[Entries excerpted from a collection]
▼

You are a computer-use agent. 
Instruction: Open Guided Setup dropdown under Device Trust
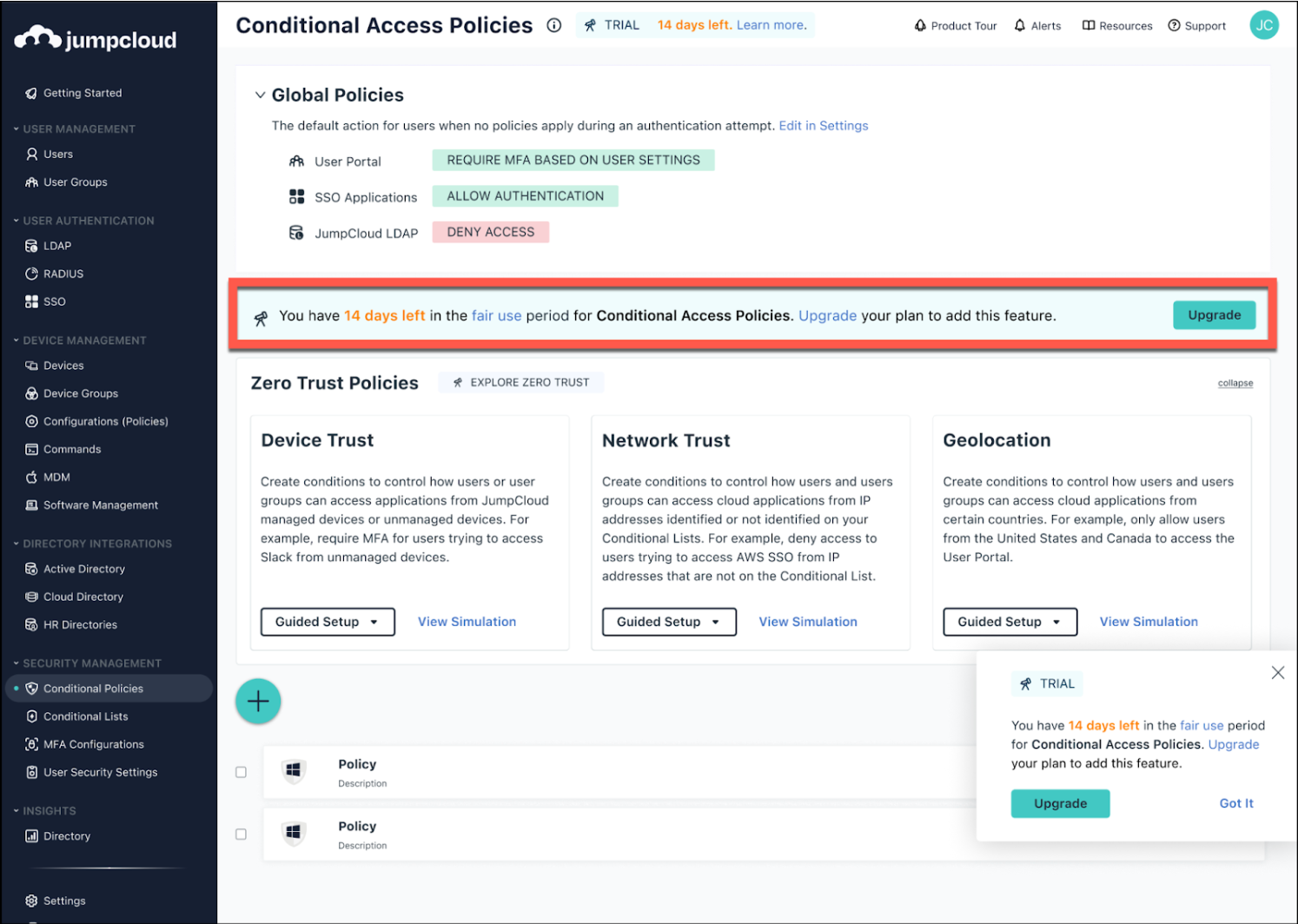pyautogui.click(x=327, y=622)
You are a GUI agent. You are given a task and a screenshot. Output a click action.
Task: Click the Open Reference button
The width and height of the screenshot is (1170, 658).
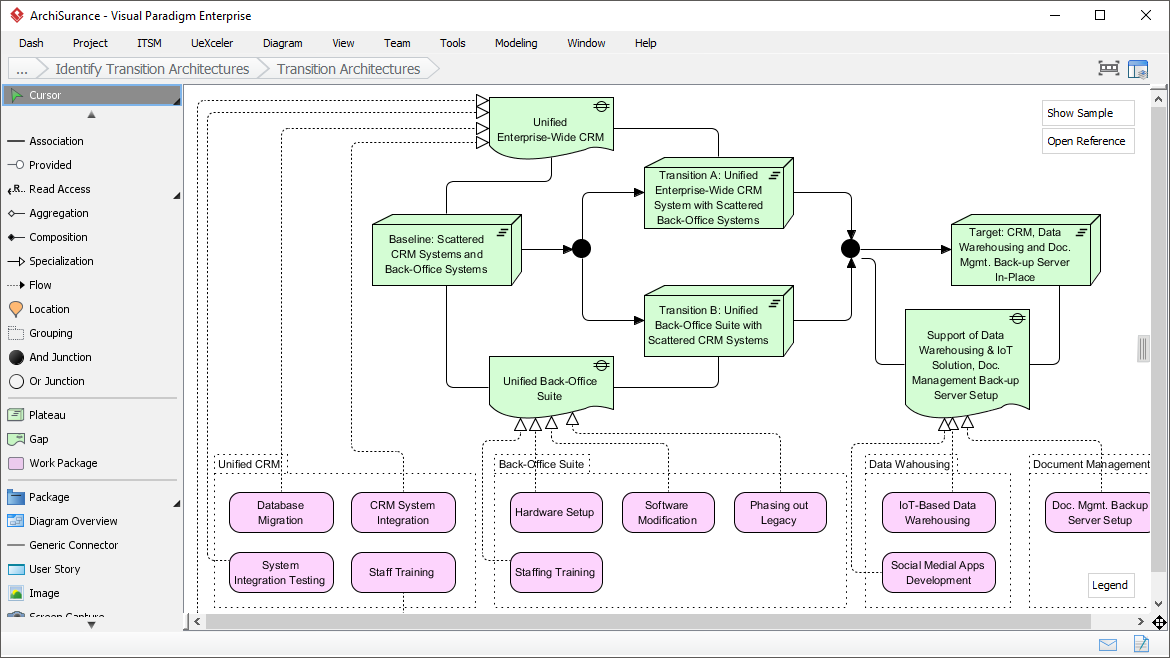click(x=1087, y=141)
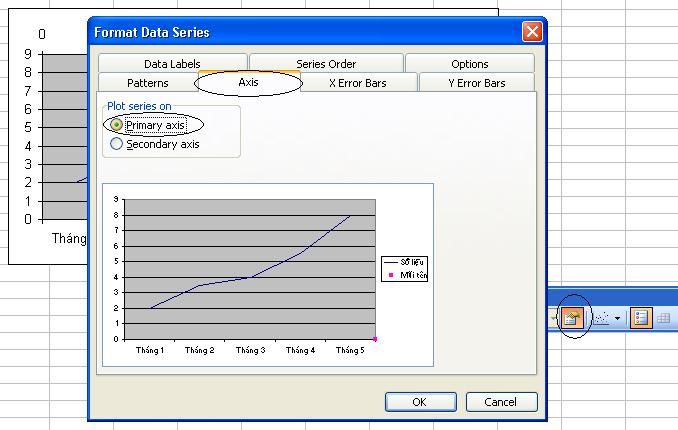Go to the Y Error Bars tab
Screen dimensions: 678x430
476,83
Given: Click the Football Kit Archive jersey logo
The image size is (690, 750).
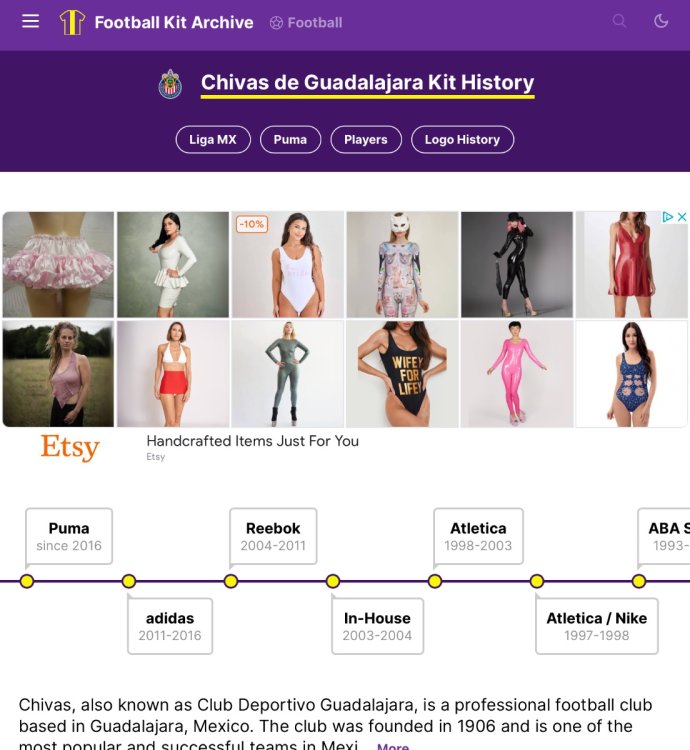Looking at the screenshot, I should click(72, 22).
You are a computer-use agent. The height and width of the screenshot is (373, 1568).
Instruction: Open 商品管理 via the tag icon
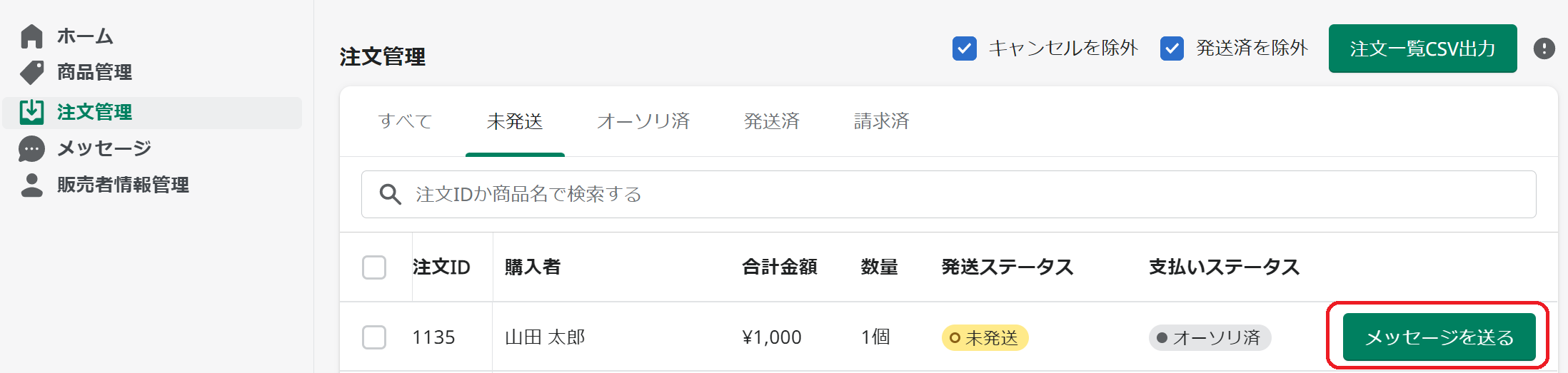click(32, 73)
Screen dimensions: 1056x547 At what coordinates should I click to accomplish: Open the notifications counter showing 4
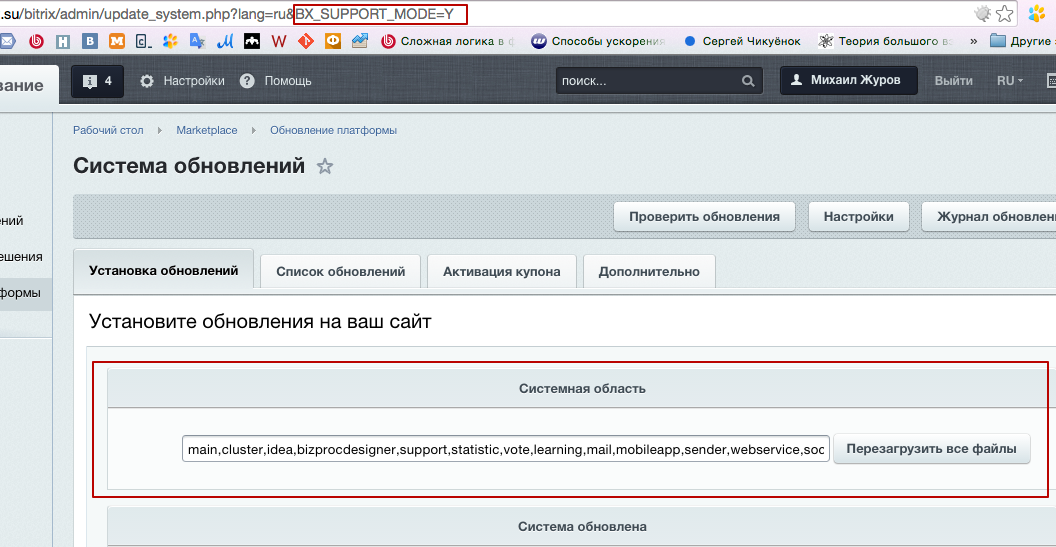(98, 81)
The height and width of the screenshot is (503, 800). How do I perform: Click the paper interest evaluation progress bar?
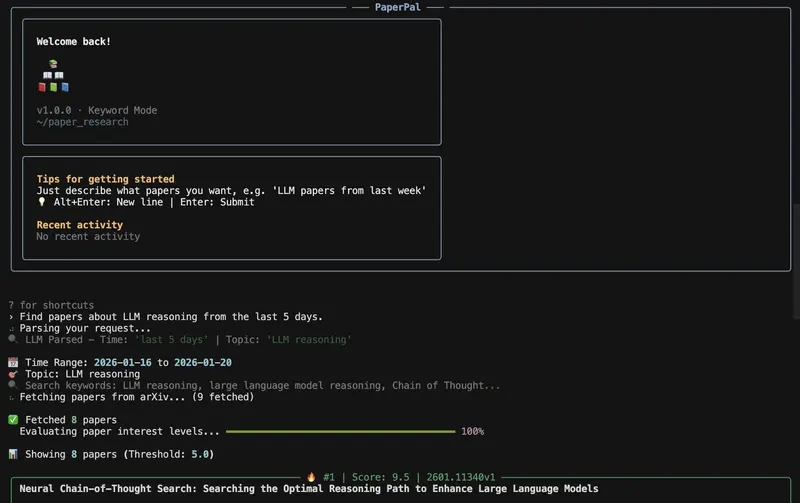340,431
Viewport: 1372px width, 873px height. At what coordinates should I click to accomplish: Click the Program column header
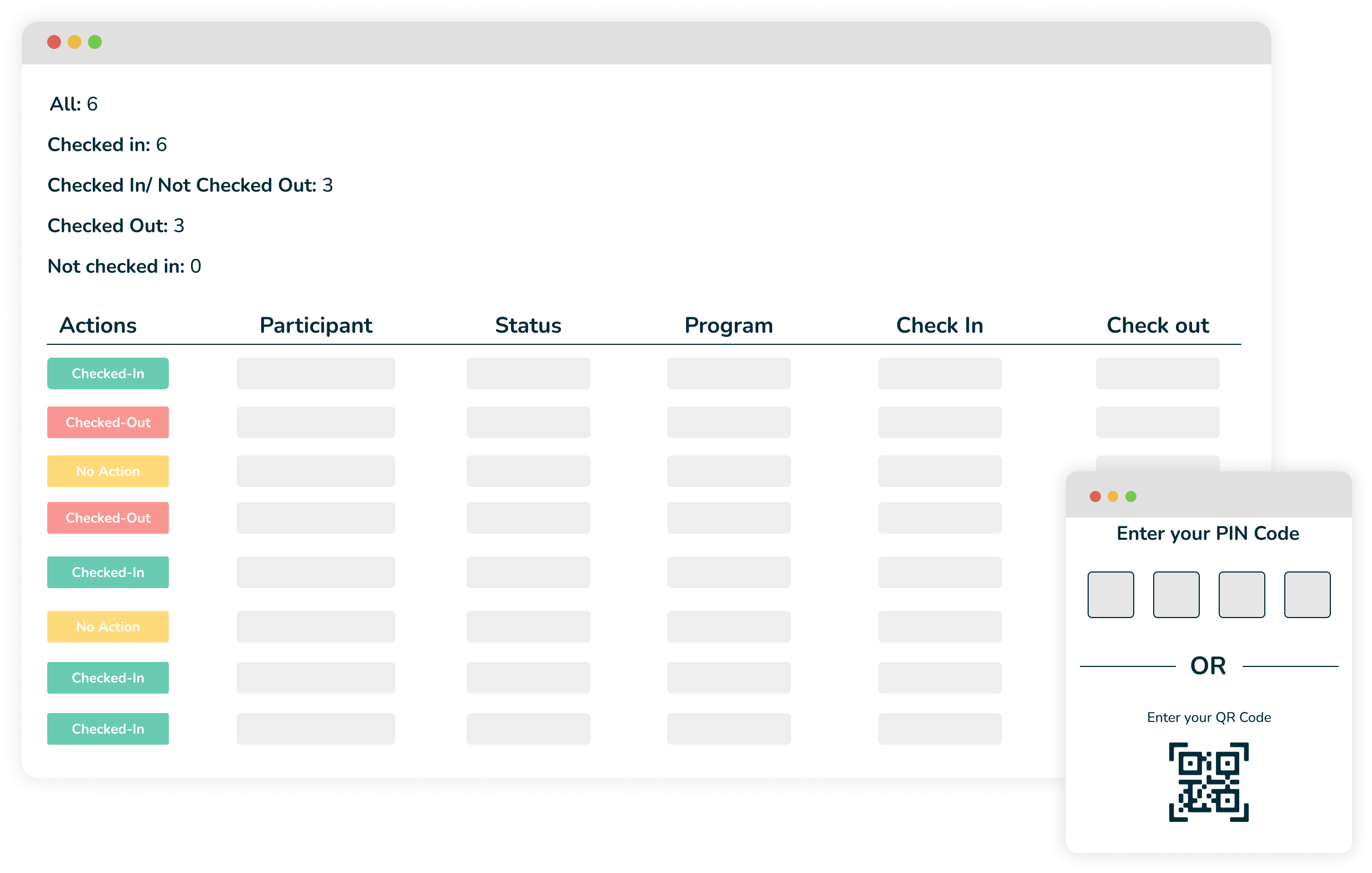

▲

* [Exercise aim]: Please repeat everything from the line containing "The height and width of the screenshot is (503, 800)." down to the end of the entries, and leave the pictures out of your answer.

* [Expected output]:
The height and width of the screenshot is (503, 800). How do I perform: Click the paper interest evaluation progress bar?
340,431
Viewport: 1372px width, 873px height. At what coordinates should I click to accomplish: Click the Program column header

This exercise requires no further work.